**Try it:** Please reproduce the data below exactly, from the first line to the last.

Collected data entries:
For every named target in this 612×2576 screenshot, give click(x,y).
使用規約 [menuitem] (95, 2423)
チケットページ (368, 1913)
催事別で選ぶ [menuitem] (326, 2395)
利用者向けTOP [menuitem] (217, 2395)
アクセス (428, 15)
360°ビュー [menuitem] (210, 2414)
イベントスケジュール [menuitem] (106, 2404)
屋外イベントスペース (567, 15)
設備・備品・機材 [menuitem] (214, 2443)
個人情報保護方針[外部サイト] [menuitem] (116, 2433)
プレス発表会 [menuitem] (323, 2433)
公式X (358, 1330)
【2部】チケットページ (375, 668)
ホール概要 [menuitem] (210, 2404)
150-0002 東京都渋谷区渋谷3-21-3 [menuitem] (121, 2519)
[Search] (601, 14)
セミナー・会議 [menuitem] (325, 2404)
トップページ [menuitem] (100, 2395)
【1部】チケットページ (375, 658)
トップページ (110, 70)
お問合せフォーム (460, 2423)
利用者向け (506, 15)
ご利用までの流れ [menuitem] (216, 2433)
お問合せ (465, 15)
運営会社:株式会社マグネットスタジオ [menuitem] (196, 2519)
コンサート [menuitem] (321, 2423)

**Answer for this exercise:**
For every named target in this 612×2576 screenshot, give click(x,y).
使用規約 [menuitem] (95, 2423)
チケットページ (368, 1913)
催事別で選ぶ [menuitem] (326, 2395)
利用者向けTOP [menuitem] (217, 2395)
アクセス (428, 15)
360°ビュー [menuitem] (210, 2414)
イベントスケジュール [menuitem] (106, 2404)
屋外イベントスペース (567, 15)
設備・備品・機材 [menuitem] (214, 2443)
個人情報保護方針[外部サイト] [menuitem] (116, 2433)
プレス発表会 [menuitem] (323, 2433)
公式X (358, 1330)
【2部】チケットページ (375, 668)
ホール概要 [menuitem] (210, 2404)
150-0002 東京都渋谷区渋谷3-21-3 [menuitem] (121, 2519)
[Search] (601, 14)
セミナー・会議 [menuitem] (325, 2404)
トップページ [menuitem] (100, 2395)
【1部】チケットページ (375, 658)
トップページ (110, 70)
お問合せフォーム (460, 2423)
利用者向け (506, 15)
ご利用までの流れ [menuitem] (216, 2433)
お問合せ (465, 15)
運営会社:株式会社マグネットスタジオ [menuitem] (196, 2519)
コンサート [menuitem] (321, 2423)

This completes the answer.